* Assigned task *
Everything from the line that holds "You are a GUI" through the end of the listing below must be retyped word for word, without any pictures.

━━━ Extracted material ━━━

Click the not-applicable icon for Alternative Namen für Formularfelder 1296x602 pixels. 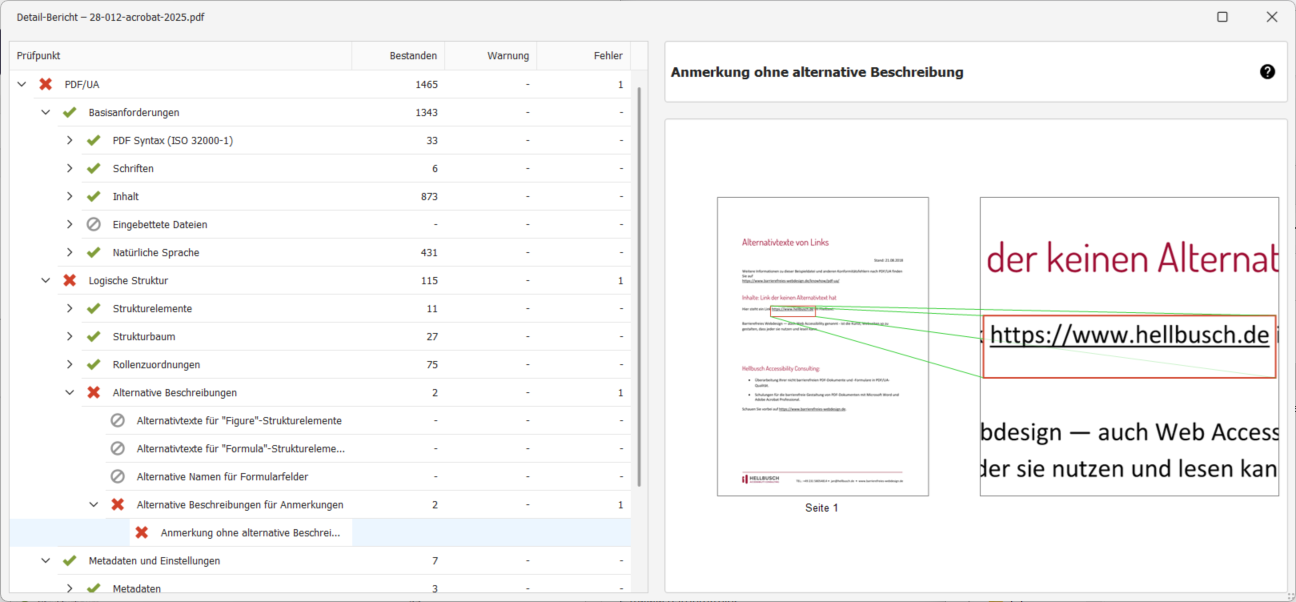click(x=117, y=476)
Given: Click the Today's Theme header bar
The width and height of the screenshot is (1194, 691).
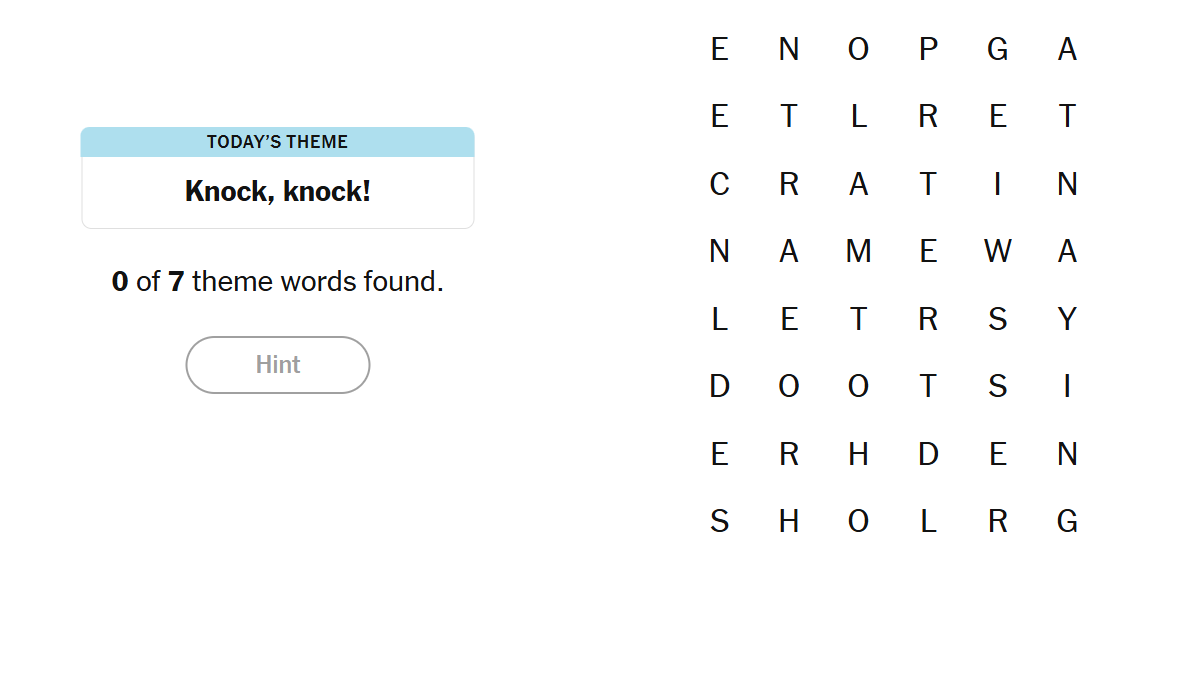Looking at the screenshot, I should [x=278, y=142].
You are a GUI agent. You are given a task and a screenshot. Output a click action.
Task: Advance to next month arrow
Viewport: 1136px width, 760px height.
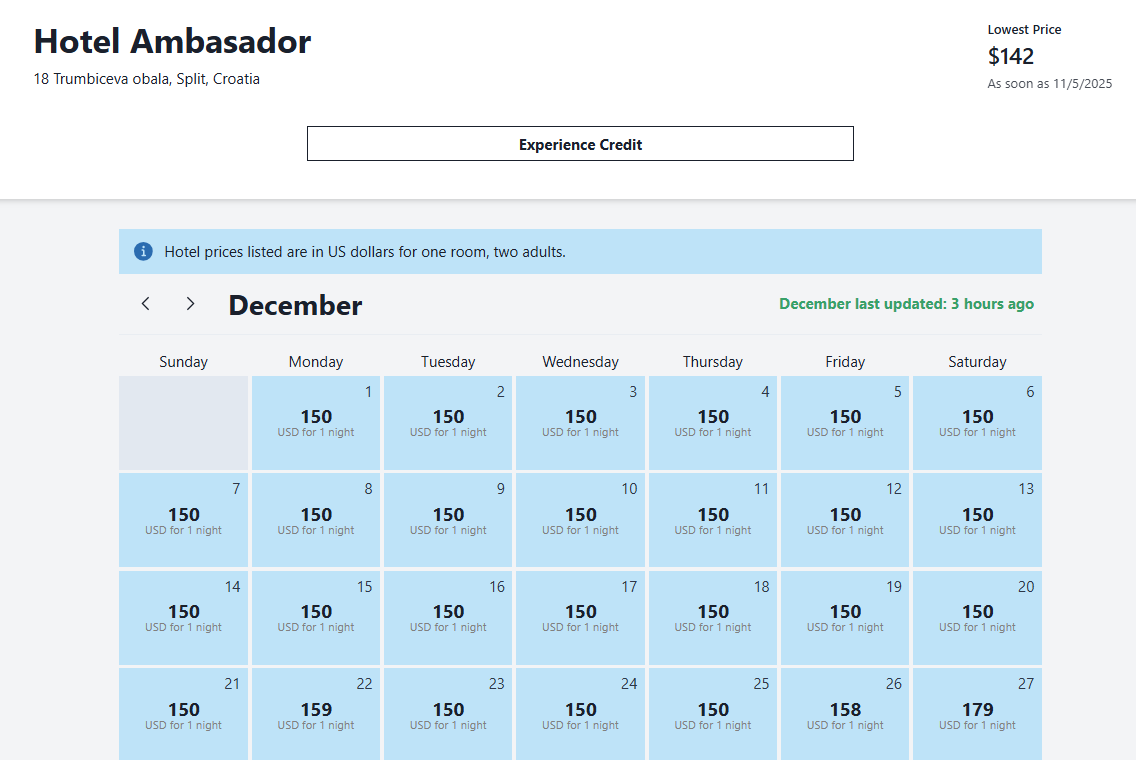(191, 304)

━━━

* Written solution *
You are a GUI agent. You are given a task and a screenshot. Output a click action.
Task: Advance to next month arrow
Viewport: 1136px width, 760px height.
(191, 304)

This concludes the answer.